Sunday, June 26, 2011

JSON Compression algorithms

About

JSON (Java Script Object Notation) is a lightweight data-interchange format. It is easy for humans to read and write. It is easy for machines to parse and generate. It can be used as a data interchange format, just like XML. When comparing JSON to XML, it has several advantages over the last one. JSON is really simple, it has a self-documenting format, it is much shorter because there is no data configuration overhead. That is why JSON is considered a fat-free alternative to XML.

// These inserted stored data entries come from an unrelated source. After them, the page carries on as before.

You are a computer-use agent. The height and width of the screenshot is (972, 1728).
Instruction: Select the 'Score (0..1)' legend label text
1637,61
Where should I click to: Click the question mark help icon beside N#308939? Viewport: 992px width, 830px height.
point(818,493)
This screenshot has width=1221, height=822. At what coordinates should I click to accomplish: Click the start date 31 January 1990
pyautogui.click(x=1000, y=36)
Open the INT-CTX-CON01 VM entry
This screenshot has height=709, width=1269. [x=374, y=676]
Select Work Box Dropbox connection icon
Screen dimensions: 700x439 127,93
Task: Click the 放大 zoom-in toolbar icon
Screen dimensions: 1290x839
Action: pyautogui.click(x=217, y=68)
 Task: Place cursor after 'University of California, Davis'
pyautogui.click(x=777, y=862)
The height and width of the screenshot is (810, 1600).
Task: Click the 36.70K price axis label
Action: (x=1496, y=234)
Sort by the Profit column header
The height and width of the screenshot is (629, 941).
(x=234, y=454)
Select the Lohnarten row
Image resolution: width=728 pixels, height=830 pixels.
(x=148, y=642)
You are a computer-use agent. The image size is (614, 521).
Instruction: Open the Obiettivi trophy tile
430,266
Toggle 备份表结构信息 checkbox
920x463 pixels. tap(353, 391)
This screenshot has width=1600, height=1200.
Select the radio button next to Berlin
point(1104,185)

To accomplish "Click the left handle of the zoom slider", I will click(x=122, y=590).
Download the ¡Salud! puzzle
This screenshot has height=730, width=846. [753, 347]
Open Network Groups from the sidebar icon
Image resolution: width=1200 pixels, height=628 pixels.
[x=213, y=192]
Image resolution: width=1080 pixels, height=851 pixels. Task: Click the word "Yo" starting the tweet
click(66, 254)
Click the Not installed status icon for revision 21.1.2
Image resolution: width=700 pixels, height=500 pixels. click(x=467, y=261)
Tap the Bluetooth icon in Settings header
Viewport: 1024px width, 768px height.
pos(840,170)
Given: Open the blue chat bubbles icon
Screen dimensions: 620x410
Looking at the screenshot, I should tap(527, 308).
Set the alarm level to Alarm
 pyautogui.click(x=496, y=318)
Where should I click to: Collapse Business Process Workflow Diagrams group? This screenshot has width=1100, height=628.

However, the purpose of this post is not to discuss the pros and cons of JSON over XML. Though it is one of the most used data interchanged format, there is still room for improvement. For instance, JSON uses excessively quotes and key names are very often repeated. This problem can be solved by JSON compression algorithms. There are more than one available. Here you'll find an analysis of two JSON compressors algorithms and a conclusion whether JSON compression is useful and when it should be used.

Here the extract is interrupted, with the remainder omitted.